Isn't its simplicity delightful?
  • Music Technology Forum - Presentation - Introduction; Artist Talk [3]
This week's presentation was occupied by the Composer and Sound + Visual Artist, Warren Burt. He begun his presentation by outlining his life from childhood till now. The second hour was filled with juicy details about his current performance for the Adelaide Fringe Festival. Initially I tried to take notes on everything in his life, but eventually I gave up because I realised I probably wouldn't have enough ink in my pen to finish all the notes. His life so far has definitely been a highly eventful one. Many of his art projects have been collaborative in nature including dancers and visual artist alike. His art pieces involve general wood/metal work, electronics, and computer controlled presentations.

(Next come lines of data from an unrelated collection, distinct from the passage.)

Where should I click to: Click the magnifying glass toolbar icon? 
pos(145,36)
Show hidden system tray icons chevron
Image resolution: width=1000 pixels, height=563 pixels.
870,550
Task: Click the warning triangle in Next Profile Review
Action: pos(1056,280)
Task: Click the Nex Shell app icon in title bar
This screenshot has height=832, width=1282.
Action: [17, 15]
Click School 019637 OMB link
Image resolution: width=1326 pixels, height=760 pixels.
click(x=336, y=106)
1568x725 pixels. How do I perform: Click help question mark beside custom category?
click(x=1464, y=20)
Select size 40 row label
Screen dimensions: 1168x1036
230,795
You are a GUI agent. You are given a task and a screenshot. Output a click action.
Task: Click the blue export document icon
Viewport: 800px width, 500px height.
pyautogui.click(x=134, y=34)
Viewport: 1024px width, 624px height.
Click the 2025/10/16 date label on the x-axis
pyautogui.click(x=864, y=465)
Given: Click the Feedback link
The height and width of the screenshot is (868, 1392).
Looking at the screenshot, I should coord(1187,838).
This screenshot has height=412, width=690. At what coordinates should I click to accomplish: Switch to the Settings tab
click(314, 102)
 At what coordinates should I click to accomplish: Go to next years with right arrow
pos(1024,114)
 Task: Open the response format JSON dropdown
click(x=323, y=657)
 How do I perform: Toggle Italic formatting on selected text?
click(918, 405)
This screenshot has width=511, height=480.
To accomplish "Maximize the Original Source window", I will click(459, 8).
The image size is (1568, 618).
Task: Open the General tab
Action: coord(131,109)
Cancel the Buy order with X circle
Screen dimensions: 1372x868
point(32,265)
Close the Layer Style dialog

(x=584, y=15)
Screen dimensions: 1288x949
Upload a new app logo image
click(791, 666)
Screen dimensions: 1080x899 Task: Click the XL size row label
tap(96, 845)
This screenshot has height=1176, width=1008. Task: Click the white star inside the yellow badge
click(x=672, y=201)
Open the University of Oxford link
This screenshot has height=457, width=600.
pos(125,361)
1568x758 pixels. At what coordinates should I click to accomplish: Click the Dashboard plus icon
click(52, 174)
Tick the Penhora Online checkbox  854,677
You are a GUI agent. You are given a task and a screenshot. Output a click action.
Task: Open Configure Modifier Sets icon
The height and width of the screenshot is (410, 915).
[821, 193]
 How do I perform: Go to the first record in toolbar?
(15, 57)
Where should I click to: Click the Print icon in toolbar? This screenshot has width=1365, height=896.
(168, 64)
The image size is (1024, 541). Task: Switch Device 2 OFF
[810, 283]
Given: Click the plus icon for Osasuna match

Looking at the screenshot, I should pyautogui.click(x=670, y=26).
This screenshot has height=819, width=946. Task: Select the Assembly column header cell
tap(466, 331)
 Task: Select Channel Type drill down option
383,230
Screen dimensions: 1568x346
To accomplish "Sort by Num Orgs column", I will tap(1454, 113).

The strongest impression I received from his presentation was that to be versed in multiple areas of engineering can greatly broaden your creative expression. In particular, I'm referring to electrical and computer systems engineering, but also general skills in wood and metalworking can be helpful. I can only imagine what results would come out of knowledge in other areas such as physics, chemistry, or biology.
  • References
    [1] Grice, David. 2006. Practical on Stereo Miking on Stereo Miking. University of Adelaide, 7 March.
    [2] Haines, Christian. 2006. Introductory Practical on the Supercollider Program. University of Adelaide, 9 March.
    [3] Burt, Warren. 2006. Presentation on the life of Warren Burt and his current work. University of Adelaide, 9 March.